Der Rest des Tages verlief ohne besondere Vorkommnisse. Ihre Mum brachte ihr stündlich heiße Getränke, ohne zu bedenken, wie das auf ihre Kollegen im Videochat wirken würde. Um 17:15 Uhr loggte sich Una aus und begab sich auf den Weg zum Café.
Im KeenBeanz saß Anton mit aufgeklapptem Laptop an einem Fenstertisch. Er starrte auf den Bildschirm und wippte langsam mit dem Kopf zu der Musik, die sein übergroßer silberner Kopfhörer wiedergab.
»Hallo«, sagte sie. »Kann ich dir ein Getränk spendieren?«
»Nur zu, ich lass mich gern einladen, da ich so viel Arbeit in den Film gesteckt habe«, antwortete er. »Einen doppelten Espresso, bitte.«
Sie holte die Kaffees und nahm ihm gegenüber Platz. Er drehte den Laptop um, nahm seinen Stuhl und setzte sich neben sie. Una schloss ihre Kopfhörer an und drückte auf Play.
Das Video zeigte die Fotos in chronologischer Reihenfolge. Es gab Fotos aus den Fünfzigern, als Ken noch ein Junge gewesen war. Sie waren mit einem Elvis-Song unterlegt. Die Fotos wechselten nicht nur im Takt der Musik, sondern auch manchmal von Schwarz-Weiß zu Farbe. Manche Fotos zeigten das Eastbourne jener Zeit – Menschen auf Liegestühlen am Strand, die die Sonne genossen.

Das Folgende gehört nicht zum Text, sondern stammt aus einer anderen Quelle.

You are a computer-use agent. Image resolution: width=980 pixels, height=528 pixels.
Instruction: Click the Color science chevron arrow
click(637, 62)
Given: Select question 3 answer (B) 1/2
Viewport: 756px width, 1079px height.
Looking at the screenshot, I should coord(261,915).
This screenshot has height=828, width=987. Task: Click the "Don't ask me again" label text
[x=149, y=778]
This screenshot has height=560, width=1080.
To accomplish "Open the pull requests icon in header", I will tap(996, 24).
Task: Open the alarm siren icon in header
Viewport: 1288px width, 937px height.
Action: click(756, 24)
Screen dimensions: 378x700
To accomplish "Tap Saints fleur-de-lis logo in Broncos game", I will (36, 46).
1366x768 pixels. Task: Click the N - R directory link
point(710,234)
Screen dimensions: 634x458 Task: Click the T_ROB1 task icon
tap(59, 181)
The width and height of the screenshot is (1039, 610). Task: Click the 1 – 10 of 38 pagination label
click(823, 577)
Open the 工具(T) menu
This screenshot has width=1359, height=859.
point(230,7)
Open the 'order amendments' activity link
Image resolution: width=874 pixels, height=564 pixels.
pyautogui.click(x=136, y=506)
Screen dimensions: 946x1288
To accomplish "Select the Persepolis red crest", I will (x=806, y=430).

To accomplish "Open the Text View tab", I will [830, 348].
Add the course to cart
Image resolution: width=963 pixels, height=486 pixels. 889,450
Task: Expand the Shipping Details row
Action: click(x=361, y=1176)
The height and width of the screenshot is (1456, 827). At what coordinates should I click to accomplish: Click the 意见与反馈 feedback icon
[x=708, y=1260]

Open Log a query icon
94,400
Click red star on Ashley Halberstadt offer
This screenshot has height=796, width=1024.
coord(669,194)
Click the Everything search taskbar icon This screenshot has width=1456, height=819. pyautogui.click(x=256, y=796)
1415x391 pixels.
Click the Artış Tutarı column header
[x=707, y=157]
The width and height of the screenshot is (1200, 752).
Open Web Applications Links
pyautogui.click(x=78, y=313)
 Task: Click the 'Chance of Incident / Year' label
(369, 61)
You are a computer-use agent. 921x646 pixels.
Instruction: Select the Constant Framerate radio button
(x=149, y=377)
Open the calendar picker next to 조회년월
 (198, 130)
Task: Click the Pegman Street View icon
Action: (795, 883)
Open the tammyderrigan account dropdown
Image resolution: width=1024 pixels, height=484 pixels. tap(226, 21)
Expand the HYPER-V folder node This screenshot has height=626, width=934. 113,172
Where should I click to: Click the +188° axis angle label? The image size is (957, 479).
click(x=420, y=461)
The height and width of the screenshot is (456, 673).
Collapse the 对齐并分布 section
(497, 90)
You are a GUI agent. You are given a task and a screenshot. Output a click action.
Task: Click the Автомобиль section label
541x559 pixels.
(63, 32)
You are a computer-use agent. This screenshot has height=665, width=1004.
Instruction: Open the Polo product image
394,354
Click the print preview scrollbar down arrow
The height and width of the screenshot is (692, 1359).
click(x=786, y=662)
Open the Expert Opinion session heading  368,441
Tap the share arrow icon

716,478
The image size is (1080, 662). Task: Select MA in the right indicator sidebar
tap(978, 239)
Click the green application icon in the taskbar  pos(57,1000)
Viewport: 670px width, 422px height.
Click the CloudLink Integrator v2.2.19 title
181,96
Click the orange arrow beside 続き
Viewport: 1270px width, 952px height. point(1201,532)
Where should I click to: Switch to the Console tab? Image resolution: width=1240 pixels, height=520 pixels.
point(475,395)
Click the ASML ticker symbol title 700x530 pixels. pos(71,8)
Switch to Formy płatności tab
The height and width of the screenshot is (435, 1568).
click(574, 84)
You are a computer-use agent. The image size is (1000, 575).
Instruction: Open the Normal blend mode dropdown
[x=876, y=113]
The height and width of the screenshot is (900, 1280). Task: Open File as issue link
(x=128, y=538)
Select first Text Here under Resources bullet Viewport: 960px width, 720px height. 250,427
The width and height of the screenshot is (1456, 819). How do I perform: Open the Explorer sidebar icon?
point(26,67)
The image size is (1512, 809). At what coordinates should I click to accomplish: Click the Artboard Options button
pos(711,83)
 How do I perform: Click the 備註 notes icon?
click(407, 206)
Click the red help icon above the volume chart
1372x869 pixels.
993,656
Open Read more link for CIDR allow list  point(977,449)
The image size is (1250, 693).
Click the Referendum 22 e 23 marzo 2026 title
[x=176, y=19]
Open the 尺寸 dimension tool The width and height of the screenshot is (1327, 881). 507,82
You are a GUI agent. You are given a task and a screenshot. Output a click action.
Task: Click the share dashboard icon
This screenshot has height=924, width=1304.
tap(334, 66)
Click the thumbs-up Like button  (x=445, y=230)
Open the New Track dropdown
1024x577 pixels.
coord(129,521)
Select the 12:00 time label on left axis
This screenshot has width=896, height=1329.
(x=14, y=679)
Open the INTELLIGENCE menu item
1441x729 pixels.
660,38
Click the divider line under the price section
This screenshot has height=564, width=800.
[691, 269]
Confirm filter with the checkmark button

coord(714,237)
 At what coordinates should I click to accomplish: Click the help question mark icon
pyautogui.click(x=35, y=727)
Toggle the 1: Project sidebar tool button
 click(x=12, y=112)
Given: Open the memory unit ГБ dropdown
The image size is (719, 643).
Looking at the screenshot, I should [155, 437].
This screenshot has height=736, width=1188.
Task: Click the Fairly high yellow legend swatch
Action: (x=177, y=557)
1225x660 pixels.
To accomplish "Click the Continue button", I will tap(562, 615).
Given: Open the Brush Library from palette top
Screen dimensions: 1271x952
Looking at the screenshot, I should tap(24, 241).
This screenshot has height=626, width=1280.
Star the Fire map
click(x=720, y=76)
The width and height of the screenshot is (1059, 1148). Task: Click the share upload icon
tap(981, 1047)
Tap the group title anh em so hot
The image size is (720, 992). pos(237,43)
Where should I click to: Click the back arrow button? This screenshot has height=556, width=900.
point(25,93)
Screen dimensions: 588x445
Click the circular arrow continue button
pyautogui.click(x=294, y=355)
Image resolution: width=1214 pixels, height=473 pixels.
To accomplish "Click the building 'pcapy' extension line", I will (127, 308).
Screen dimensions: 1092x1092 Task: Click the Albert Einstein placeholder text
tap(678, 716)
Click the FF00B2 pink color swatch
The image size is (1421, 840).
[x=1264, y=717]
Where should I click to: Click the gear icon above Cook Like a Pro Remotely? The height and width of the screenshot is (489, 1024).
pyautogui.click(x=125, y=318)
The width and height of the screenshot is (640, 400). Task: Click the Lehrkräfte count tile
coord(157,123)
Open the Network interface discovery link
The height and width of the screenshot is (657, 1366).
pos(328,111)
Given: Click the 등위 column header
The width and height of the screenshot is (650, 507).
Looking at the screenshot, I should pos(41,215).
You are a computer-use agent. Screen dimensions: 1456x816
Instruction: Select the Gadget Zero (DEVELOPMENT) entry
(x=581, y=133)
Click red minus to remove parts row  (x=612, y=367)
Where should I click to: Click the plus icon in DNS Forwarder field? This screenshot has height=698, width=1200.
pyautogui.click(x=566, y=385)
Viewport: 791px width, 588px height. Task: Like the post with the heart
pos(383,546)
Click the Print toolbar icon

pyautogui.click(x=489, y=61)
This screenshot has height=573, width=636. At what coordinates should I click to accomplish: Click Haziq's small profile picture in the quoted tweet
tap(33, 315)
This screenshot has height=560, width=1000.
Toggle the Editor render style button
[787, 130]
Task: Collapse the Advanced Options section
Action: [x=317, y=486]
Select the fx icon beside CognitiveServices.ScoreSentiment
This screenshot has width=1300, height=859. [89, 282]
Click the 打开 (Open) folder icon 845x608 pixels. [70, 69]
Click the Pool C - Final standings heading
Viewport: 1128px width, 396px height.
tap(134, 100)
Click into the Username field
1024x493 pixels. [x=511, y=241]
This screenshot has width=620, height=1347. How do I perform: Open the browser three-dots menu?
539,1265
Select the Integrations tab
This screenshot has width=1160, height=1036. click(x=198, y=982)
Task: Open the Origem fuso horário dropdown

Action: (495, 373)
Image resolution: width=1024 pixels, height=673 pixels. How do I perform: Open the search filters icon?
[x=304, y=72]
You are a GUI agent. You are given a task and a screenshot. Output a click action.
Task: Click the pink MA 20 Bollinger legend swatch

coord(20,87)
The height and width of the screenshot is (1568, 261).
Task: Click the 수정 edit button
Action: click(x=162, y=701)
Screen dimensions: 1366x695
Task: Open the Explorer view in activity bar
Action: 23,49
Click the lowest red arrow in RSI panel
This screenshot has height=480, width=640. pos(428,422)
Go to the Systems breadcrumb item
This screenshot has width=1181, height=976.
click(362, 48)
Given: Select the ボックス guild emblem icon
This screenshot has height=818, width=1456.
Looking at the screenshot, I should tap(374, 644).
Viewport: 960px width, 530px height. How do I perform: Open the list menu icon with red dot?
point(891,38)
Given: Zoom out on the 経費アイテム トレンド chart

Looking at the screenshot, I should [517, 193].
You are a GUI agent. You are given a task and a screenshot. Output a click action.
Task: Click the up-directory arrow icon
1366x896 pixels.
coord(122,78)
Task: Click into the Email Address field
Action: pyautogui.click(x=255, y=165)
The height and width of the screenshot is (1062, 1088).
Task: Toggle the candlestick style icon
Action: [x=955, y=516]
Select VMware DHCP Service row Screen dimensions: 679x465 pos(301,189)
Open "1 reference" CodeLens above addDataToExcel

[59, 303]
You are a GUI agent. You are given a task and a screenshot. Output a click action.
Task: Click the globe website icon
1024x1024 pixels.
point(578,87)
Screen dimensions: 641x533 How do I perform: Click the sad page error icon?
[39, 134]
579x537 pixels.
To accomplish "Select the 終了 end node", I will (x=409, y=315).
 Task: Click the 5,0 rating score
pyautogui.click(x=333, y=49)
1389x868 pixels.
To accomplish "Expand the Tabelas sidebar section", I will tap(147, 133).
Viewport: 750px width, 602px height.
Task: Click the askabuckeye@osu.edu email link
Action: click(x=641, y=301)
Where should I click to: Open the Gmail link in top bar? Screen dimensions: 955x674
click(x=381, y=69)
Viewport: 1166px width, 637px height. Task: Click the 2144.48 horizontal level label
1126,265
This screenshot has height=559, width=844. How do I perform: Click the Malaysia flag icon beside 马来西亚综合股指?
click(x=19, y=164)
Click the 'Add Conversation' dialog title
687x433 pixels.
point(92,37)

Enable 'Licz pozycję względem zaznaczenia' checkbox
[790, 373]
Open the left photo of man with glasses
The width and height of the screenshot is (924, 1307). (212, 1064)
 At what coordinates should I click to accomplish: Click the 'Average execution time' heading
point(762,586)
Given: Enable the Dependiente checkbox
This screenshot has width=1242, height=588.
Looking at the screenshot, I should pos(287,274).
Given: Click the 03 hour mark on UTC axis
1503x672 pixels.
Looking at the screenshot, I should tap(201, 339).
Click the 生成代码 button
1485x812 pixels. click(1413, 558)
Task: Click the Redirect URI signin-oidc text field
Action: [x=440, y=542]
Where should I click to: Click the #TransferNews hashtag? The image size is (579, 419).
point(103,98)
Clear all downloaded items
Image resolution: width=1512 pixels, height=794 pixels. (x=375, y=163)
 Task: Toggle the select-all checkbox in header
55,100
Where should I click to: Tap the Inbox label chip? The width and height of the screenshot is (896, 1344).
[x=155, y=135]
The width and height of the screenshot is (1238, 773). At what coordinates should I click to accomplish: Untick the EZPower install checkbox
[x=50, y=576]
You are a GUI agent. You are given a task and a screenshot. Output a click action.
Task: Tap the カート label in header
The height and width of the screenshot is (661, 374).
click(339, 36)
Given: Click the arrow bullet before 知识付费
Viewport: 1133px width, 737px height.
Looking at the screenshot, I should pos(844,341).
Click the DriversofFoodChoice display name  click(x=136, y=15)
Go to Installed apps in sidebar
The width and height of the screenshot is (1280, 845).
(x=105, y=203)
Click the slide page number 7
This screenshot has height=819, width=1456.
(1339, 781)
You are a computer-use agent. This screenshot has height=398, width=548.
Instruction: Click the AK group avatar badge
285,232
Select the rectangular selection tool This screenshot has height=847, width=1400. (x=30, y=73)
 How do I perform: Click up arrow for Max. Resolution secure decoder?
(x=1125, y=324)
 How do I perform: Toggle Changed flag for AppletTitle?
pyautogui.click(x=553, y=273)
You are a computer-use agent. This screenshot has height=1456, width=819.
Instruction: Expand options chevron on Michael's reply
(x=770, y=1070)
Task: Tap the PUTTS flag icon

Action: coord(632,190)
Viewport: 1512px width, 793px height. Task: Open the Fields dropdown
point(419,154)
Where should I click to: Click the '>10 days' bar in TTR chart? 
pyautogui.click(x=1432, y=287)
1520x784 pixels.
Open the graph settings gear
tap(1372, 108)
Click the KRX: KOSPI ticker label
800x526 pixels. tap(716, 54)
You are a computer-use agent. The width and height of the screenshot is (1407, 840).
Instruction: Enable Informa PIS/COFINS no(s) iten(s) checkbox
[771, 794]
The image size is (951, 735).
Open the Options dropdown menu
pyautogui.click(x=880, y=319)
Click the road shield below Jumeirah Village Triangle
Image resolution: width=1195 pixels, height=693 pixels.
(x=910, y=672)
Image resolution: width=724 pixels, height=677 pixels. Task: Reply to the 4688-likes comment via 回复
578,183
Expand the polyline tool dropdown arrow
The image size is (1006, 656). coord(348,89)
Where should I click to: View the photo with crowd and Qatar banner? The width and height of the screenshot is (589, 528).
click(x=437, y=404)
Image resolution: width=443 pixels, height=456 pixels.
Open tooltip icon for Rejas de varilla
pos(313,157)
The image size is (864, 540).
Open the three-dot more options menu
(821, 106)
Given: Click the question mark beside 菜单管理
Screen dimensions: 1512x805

»Ich habe eine Spotify-Playlist erstellt, die zu Dads Bildern passt.« Anton sah sie an, als erwarte er eine Art Lob von ihr. Sie nickte, um interessiert zu wirken, wäre aber am liebsten gleich darauf zu sprechen gekommen, in welcher Gefahr Ken schwebte.
Einige Fotos zeigten ihre Mum als Mädchen mit ihren beiden Schwestern. Dann folgte ein Bild von Una und ihren Eltern auf einem Campingplatz in den Neunzigerjahren, unter einem grauen Himmel mit Regenbogen. Una trug eine Baseballmütze für den Fall, dass die Sonne plötzlich herauskommen würde, und ihre Mum lehnte sich an ihren Dad. Sie konnte förmlich hören, wie ihre Plastikregenjacken aneinanderrieben. Amara hatte recht: Unas Mum lebte ihr Leben weiter, sie versuchte nicht, ihr altes zu vergessen.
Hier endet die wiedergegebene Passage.